Mine overheated a couple of months ago (1937 Deluxe Fordor), and I started with the cheapest fix. A new radiator cap. Bingo, no more problem. If that's not it, check your belt tightness.

Robert/Texas
06-30-2019 @ 7:07 AM
New Member
Posts: 108
Joined: Dec 2009
          
Many thanks to all of you who are trying to help me with this problem. I think that the problem is with the water pumps.
I’m sure that the fan belt is adjusted properly. If it were tighter, it would probably damage the generator bearings. The belt in my “34 roadster is adjusted this way too and it has no overheating problems.
Having said this, I notice the following. When the engine is cold, it is hard to turn the water pump pulleys by hand. When a bit warm, it seems impossible to turn them. The fan belt looks good but where it rides on the pulleys, it feels rough as though it has burned on them.
The now deceased previous owner was the third owner of the car and had only owned it for two years. He told me that he had replaced the water pumps with new/rebuilt ones and gave me the old ones with the car. These old pumps turn easily by hand. I may send them out for rebuilding.
You folks on this site are terrific and I thank you again. Any more info/suggestions will still be appreciated.
Robert


supereal
06-30-2019 @ 2:21 PM
Senior
Posts: 6819
Joined: Oct 2009
          
Send your water pumps to Skip Haney. He is a pro, and at our shop we use his service. You can reach him at 941-505-9085 or 941 637-6698. His email is
skiphaneyfl@aol.com. Quick turnaround, and always a fair price.

large logo
06-30-2019 @ 4:13 PM
Member
Posts: 4
Joined: Oct 2009
          
test

TomO
07-01-2019 @ 8:58 AM
Senior
Posts: 7264
Joined: Oct 2009
          
The water pump bushings are lubricated from a small hole in the block that feeds the small hole in the water pump.

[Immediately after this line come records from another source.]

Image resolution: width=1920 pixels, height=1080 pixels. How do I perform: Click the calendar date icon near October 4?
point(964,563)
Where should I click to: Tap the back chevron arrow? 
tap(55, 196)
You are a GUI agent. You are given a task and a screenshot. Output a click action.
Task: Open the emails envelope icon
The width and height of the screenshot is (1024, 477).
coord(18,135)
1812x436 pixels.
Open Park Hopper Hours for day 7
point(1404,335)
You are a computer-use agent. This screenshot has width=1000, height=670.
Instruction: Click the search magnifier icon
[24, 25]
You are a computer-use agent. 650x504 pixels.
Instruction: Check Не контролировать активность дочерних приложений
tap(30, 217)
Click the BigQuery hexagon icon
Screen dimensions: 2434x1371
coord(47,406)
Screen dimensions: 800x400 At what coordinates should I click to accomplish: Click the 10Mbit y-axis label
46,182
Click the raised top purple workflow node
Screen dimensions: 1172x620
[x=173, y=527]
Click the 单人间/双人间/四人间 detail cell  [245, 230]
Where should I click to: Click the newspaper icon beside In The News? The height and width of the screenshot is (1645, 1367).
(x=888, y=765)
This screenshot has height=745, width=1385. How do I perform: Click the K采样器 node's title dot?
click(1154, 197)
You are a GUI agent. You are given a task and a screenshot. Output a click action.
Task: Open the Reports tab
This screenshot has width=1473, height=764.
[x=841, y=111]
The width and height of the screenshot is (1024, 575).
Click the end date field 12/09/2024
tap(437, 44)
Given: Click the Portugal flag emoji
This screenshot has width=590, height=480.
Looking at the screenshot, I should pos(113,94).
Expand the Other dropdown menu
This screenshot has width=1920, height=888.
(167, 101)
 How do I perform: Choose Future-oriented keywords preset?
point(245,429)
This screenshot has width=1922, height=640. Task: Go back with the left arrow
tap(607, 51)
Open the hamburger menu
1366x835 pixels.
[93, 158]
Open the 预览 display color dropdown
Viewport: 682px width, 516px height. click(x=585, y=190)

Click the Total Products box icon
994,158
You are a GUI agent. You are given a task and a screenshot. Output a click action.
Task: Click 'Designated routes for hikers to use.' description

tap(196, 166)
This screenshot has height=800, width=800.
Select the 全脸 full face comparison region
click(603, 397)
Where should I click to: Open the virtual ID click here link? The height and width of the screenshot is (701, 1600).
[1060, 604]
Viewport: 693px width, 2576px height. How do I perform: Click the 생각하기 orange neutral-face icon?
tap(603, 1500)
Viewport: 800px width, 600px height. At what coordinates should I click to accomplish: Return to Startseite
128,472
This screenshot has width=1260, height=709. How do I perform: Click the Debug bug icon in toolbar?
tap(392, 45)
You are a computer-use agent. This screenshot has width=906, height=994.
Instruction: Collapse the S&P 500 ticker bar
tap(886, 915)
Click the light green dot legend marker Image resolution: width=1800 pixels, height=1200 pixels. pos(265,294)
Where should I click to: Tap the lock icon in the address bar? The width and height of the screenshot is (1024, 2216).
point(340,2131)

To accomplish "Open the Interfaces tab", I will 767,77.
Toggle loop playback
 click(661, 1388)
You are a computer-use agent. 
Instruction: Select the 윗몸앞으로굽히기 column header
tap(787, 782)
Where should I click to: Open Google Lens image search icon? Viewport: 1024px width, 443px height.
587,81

The oil is from the timing gear splash. If that port is plugged by sludge in the block or the pump, the bushings will bind. You should probably check to see that the pumps are getting enough oil before you install rebuilt pumps.

Tom

Tom

37RAGTOPMAN
07-01-2019 @ 9:25 AM
Senior
Posts: 1969
Joined: Oct 2009
          
hi
Napa has a excellent replacement fan belt with the CORRECT ANGLE, to match the pulleys ,
this is very important that the belt make full contact with all the pulleys,and there is no slipping,

hope this helps 37Ragtopman

Robert/Texas
07-02-2019 @ 3:48 AM
New Member
Posts: 108
Joined: Dec 2009
          
Thanks again for everybody’s help. I can’t do more this week because my wife and I have medical appointments (95 miles from here) every day except the 4th. My 60-year old son-in-law plans to come here to help this weekend. He’s a mechanic who works for a car dealership in Houston but likes working on old cars like mine. I found a leak where the radiator core meets the upper tank, so our current plans are to pull the radiator and take it to a radiator shop about 50 miles from here. The owner has been there since 1951 and I had a gas tank repaired there about 15 years ago and he did a good job in it. I’m going to try to use a NAPA fan belt and if this doesn’t work, I’ll get the water pumps rebuilt. It’s a good time to do this as this Texas summer heat and humidity makes it less fun to drive an unairconditioned car.